If you found that your guilt is because you’ve been avoiding your horse due to an underlying fear, there are many things you can do to prevail. The important thing is to make a plan to build your confidence—it is a slow and steady path and requires patience. This may mean you don’t ride for a while to stay within your comfort zone long enough to build confidence. Check out my website (http://juliegoodnight.com) for more information on developing your own plan of action to overcome your fear and build confidence with horses.
If your time is short and/or you need to build more confidence before going back to riding, there are many things you can do to make your horse time more productive. Maybe you’ve only got 20 minutes of quality time with your horse—make the most of it by grooming your horse thoroughly and spending a few minutes on his ground manners.
There are many great ways to enjoy horses without riding at all. If you spent 15 minutes on groundwork every time you were with your horse, you would make tremendous progress. Basic lead-line work is excellent for developing your relationship and building your confidence and leadership skills. If your time is short, you can make a much greater impact on the relationship with your horse with groundwork, instead of rushing through a ride that neither of you enjoys.
When it comes to horses, you always need to be open to change. If you’ve analyzed your guilt and come to the conclusion that you are in the wrong discipline or that what you thought you wanted is not cutting it anymore, consider a change. It’s okay to change your goals. I’ve reinvented myself numerous times during my half a century of riding horses and each time the change has been positive and has reinvigorated my passion for horses.
Enjoy the Horse Life
I’ll never forget a comment from a clinic participant some years ago. She was a very high-level executive in a high-stress job and she was attending one of my “fear management for riders” seminars. We were talking about getting in touch with your passion and understanding your purpose when it comes to horses—this is not as easy as it sounds.
The high-powered executive admitted, somewhat reluctantly, that all she wanted to do at the end of a long hard day at work, was to get her horse out of the stall, lead him to the grass and listen to him munch grass contentedly as all her stress melted away. Turns out that was what she needed from her horse at that time in her life.
But you know what? We got into horses for personal pleasure—not to add more stress in our lives. If you have time and enjoy daily riding and working toward difficult goals—go ahead, achieve all you will! But if that isn’t your path now, that’s OK. Do what gives you the greatest satisfaction and relish it—whatever time you have. Do not pollute your mind with useless feelings of guilt or let yourself be high-jacked by what others think. The only two opinions that matter are yours and your horse’s.

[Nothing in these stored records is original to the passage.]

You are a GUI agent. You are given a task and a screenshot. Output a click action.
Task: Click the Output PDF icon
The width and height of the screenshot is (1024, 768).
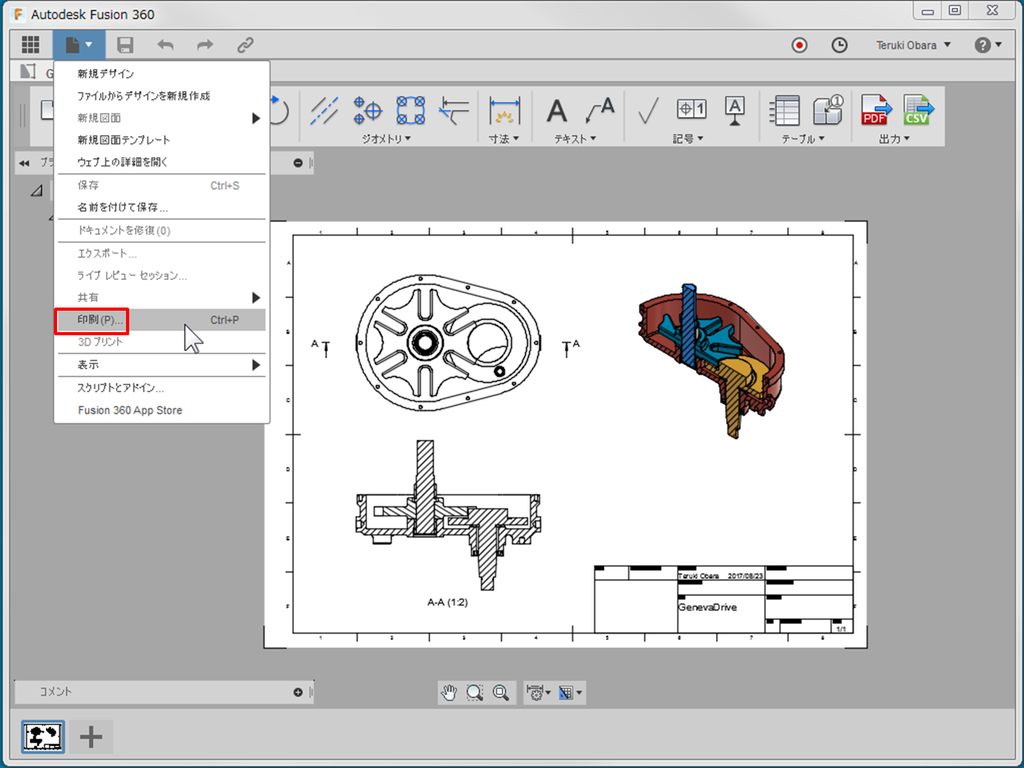coord(876,110)
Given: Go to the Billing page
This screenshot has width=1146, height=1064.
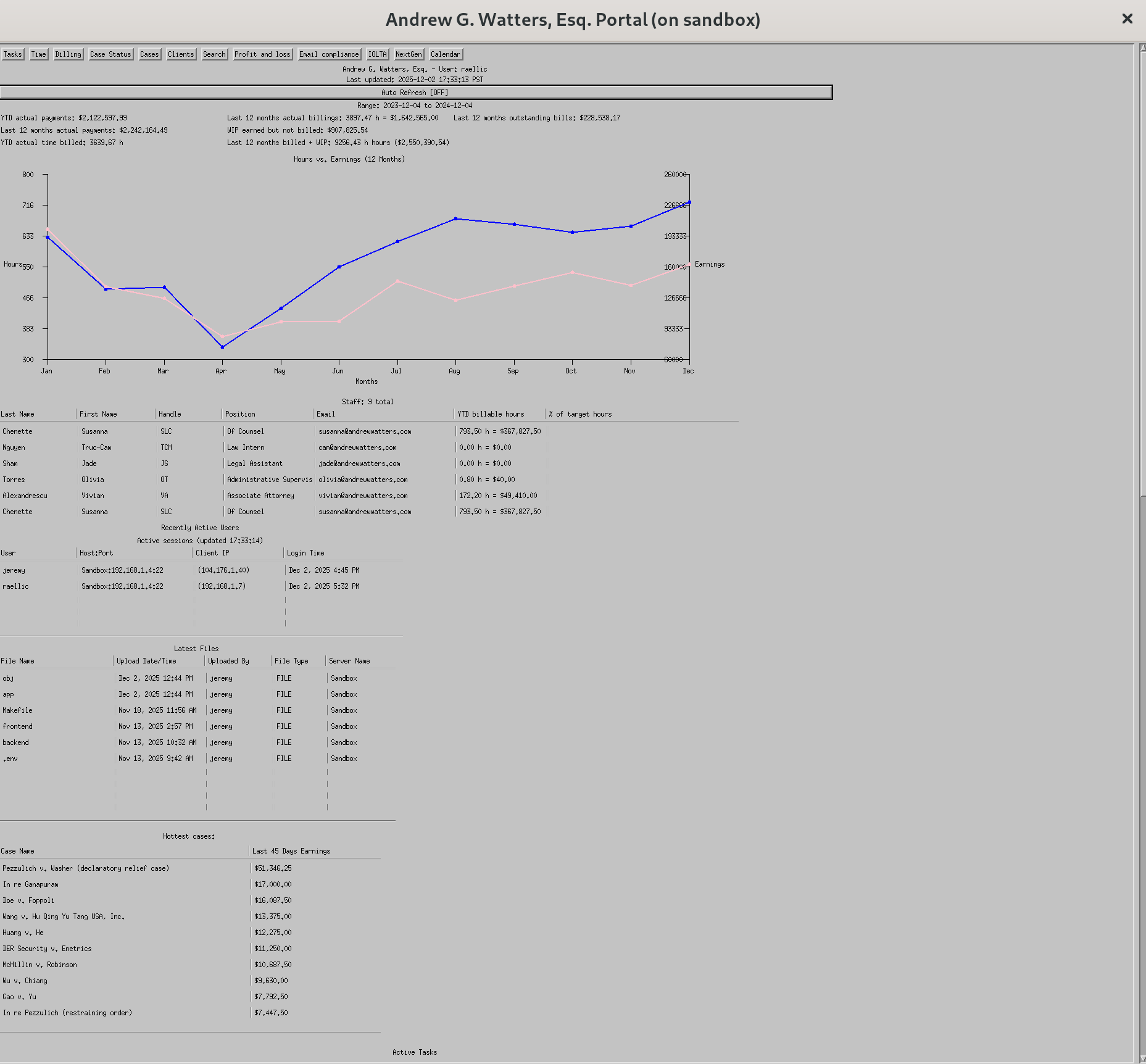Looking at the screenshot, I should click(x=68, y=54).

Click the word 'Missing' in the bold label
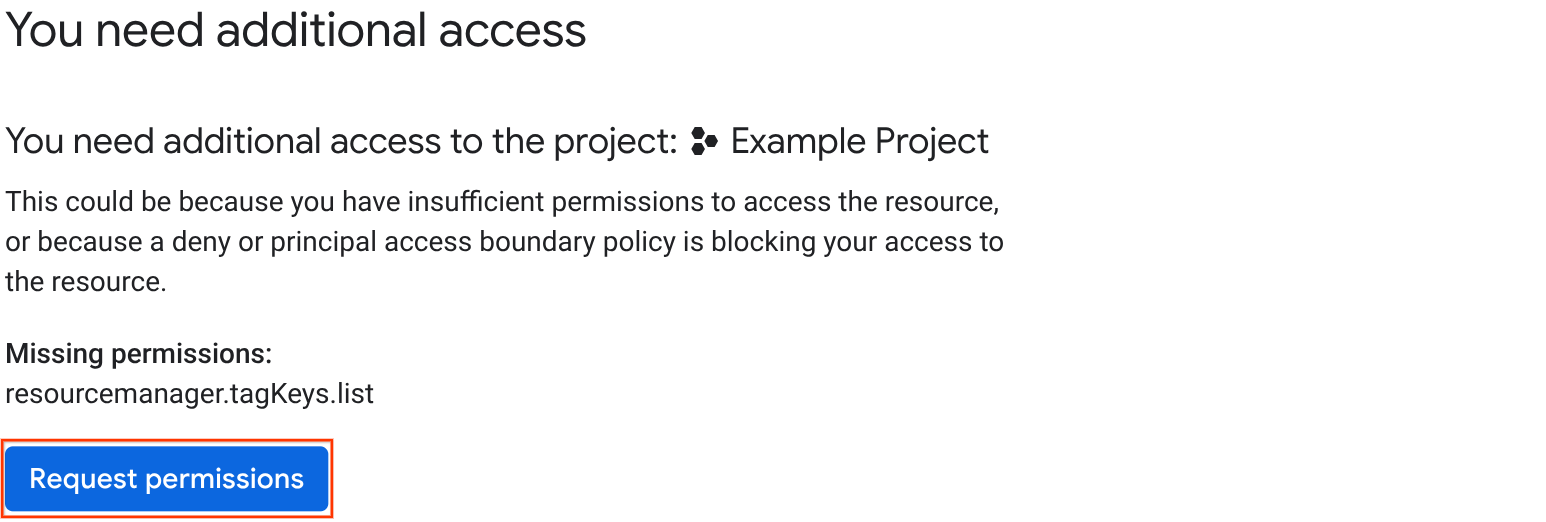click(54, 354)
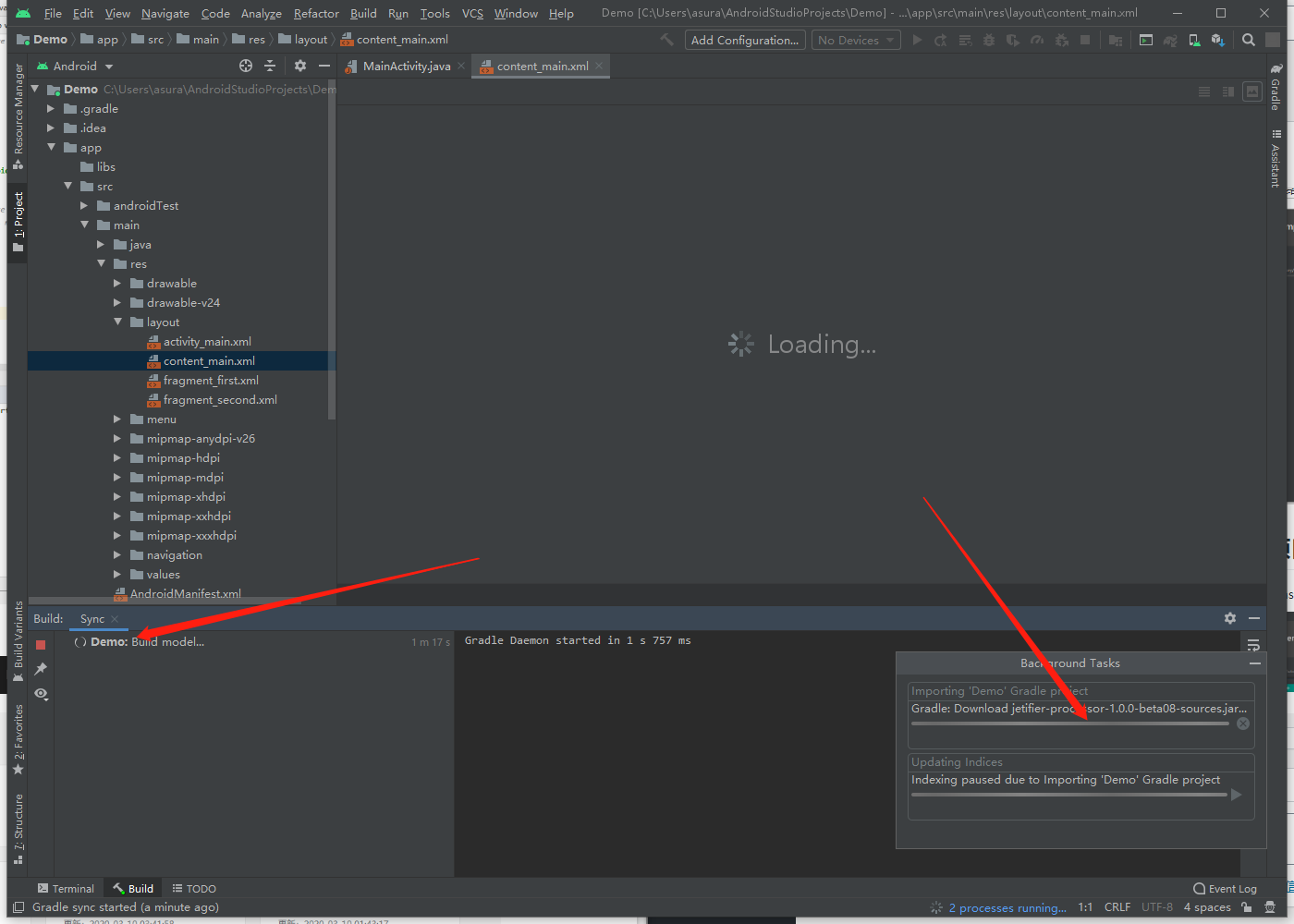Open the AVD Manager from the toolbar

1194,41

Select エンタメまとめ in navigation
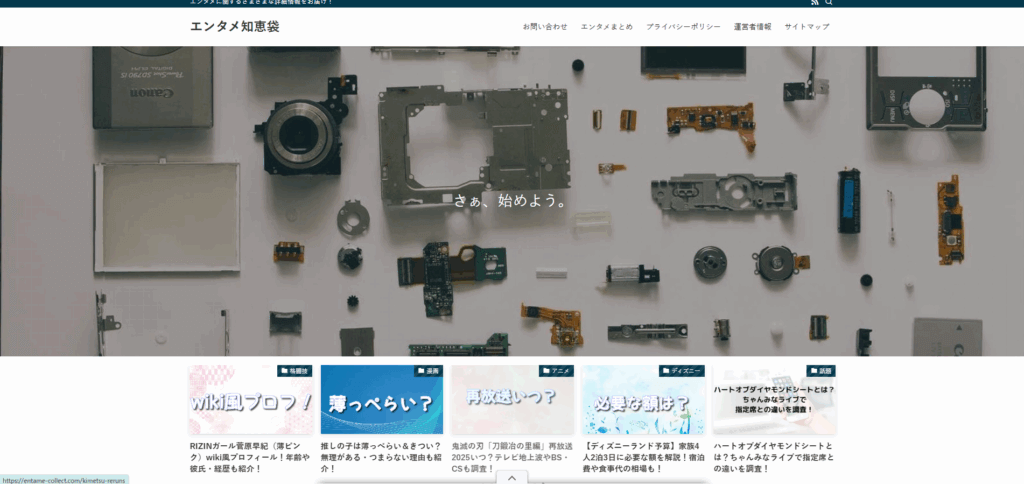pos(606,27)
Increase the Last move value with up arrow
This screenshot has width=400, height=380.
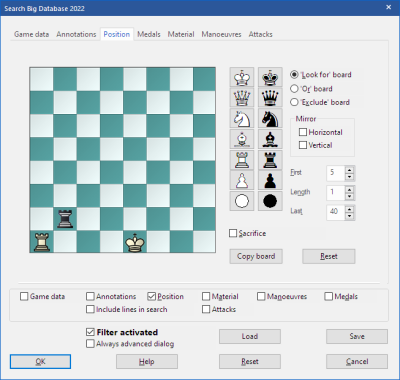tap(349, 209)
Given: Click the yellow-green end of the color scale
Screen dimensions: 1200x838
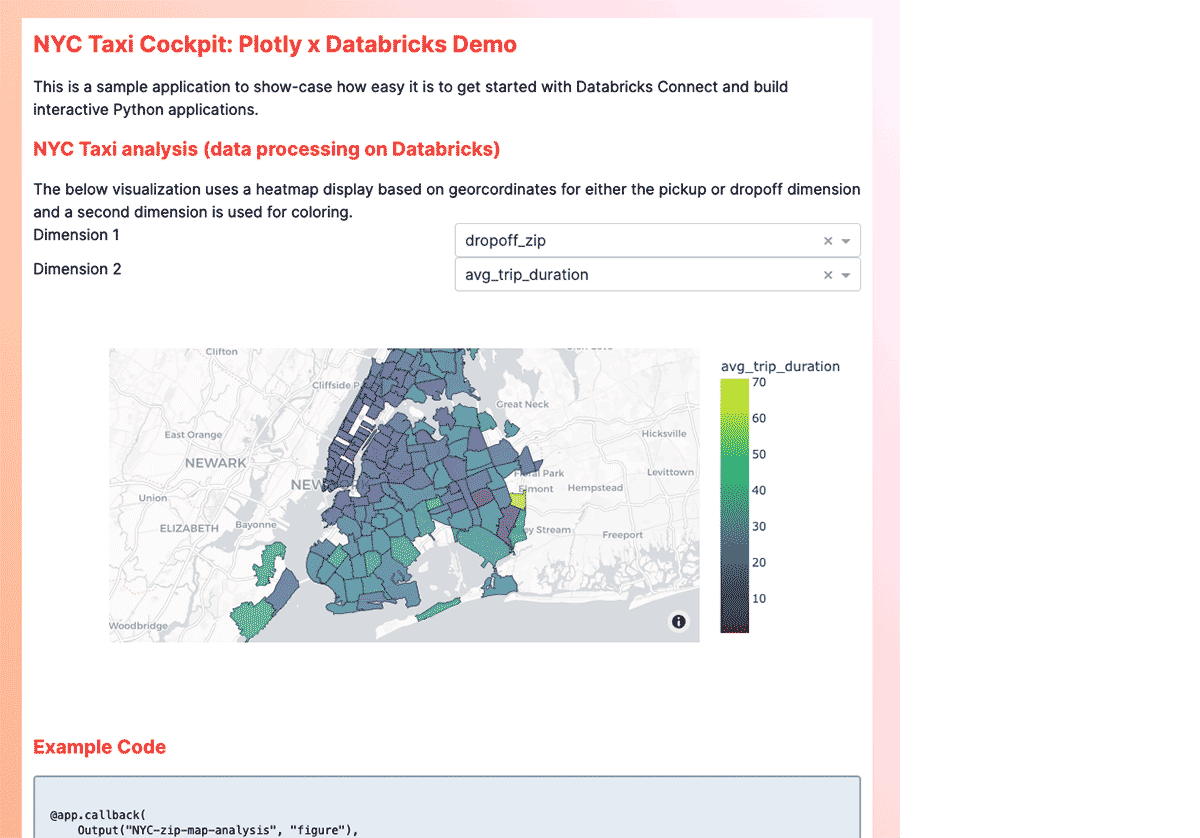Looking at the screenshot, I should [x=733, y=388].
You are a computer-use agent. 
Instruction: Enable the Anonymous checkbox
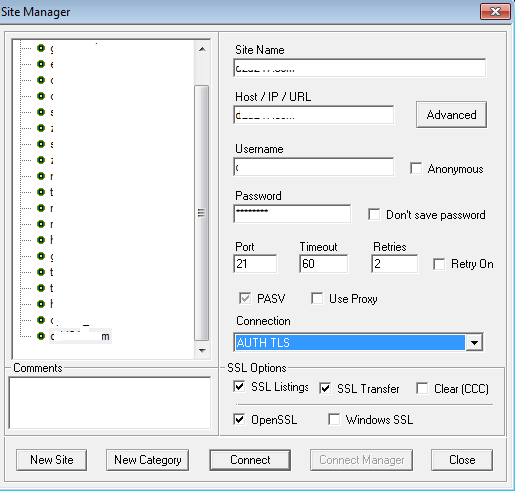[x=416, y=168]
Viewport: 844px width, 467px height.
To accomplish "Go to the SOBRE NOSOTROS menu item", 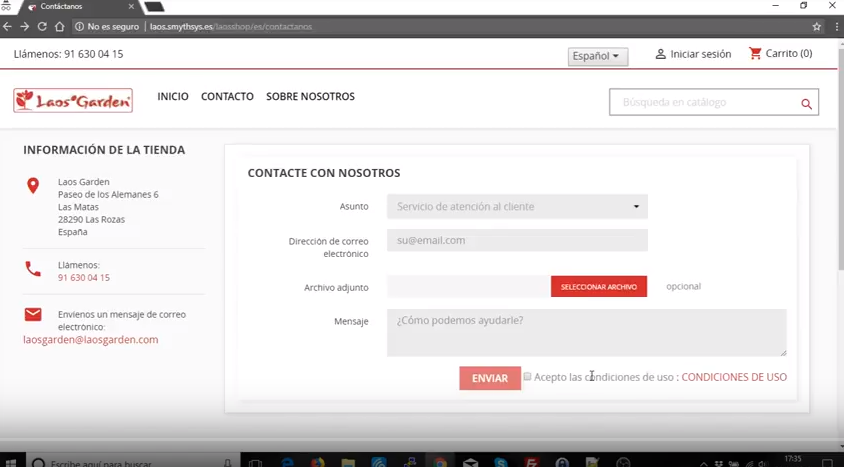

This is going to sound kinda’ corny, but one of the main reasons I don’t ride as much as I would like to is because I am always afraid that the saddle isn’t fitting right and the cinch is to tight. I am strong for a woman and am always afraid that I will tighten the cinch to tight. I have never had the chance to have a professional show me about correct saddling. I only go by what I’ve read on how it should fit but I’m still paranoid. Whenever I do mount up and the horse acts up in any way, right away I figure the saddle is hurting them. Granted, at my age I’m a little stiff getting on but once on I’m good to go!! I would love to ride more but don’t cause I’m afraid the saddle is hurting them and thats the last thing I want to do.
Good for you Judy to think of the horse. If you do a search with-in the membership for saddle fit, adjusting, and grooming and tacking you will find a lot of information it will help you answer these questions with guidance. Thank you.